Cássio Tersandro, coordenador de energia da Agência Reguladora do Estado do Ceará (Arce), reitera que o número de reclamações de consumidores contra a empresa continua crescendo. Entre 2021 e 2023, o volume de reclamações registradas por falta de energia pela ouvidoria da Arce saltou de 1.415 para 2.580, um aumento de 82,5%.
Nos últimos três anos, diz o técnico, a estratégia da Arce para tentar reverter a deterioração da qualidade do serviço no Estado esteve centrada em um plano de resultados acordado com a Enel: a agência apresentou os pontos que deveriam melhorar e a distribuidora se comprometeu trabalhando para melhorar os indicadores.
“Claramente não funcionou aqui. Agora estamos adotando outra abordagem, aumentando a dureza em nossas ações, e depois veremos como a empresa se comporta”, afirma Tersandro.
Após a CPI, a Arce iniciou uma série de fiscalizações distribuídas em 6 temas. A primeira, focada na qualidade do serviço prestado pela empresa, resultou em multa de R$ 28,5 milhões. Uma das fiscalizações em andamento tem foco na receita da Enel, devendo analisar também acordos de arrecadação de doações para entidades filantrópicas.
Calendário para 2025
O contrato de concessão da Enel no Ceará, assim como em São Paulo, é de 30 anos e termina em 2028. Se a empresa quisesse prorrogá-lo, teria que fazê-lo 36 meses antes do final do prazo, em maio de 2025, portanto .

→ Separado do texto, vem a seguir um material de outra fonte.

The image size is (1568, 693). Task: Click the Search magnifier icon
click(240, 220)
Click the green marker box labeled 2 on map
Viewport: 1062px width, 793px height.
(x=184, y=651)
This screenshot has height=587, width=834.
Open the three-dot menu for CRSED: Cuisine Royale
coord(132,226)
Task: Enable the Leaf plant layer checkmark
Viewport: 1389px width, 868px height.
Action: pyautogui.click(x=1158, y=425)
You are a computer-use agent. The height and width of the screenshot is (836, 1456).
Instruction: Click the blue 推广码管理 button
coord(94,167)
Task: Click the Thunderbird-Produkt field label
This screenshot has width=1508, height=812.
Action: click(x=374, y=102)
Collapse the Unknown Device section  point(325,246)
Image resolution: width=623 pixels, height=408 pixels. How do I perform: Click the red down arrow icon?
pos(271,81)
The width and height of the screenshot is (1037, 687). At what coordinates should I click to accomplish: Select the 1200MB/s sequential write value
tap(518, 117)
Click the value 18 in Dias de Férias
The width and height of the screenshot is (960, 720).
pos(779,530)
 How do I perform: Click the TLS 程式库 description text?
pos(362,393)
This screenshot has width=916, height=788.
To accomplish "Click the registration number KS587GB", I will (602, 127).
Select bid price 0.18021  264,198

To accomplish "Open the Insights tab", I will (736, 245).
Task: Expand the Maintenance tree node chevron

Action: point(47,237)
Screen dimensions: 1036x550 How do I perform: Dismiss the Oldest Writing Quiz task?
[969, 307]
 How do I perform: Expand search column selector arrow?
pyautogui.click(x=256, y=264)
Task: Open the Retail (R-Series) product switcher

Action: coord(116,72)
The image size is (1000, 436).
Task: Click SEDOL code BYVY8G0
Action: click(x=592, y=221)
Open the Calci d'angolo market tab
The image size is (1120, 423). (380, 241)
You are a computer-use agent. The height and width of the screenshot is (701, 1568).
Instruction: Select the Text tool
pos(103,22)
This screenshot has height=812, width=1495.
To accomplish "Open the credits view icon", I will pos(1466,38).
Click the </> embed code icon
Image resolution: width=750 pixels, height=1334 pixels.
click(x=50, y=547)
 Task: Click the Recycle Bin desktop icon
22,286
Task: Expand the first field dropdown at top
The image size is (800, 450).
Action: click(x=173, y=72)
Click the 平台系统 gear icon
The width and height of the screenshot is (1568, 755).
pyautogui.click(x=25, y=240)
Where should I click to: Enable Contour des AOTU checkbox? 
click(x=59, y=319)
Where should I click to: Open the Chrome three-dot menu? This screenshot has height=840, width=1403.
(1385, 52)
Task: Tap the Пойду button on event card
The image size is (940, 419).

A empresa italiana assumiu a distribuição no Ceará em 2009. Possui cerca de 1,4 mil funcionários no Estado e atende 4,4 milhões de unidades consumidoras. Em 2023, o lucro líquido da operação no Estado foi de R$ 315,4 milhões.
O professor do Departamento de Engenharia Elétrica da Universidade Federal do Ceará (UFC) Raphael Amaral acredita que é pouco provável que o contrato de concessão seja descumprido, conforme recomenda a CPI da Acele. “Revogar uma concessão é quase como demitir um funcionário público. É algo complexo, um processo político que tem que envolver o governo federal, já que a concessão é federal”, afirma.
“A Enel só saiu de Goiás porque houve envolvimento direto do governador”, acrescenta o professor. Em 2022, a Enel vendeu sua operação no Estado após pressão do então governador Ronaldo Caiado, que defendeu diversas vezes a cassação da concessão.
Um caminho possível para o Ceará, acrescenta, seria deixar a concessão expirar e procurar outra empresa para assumir a operação em 2028.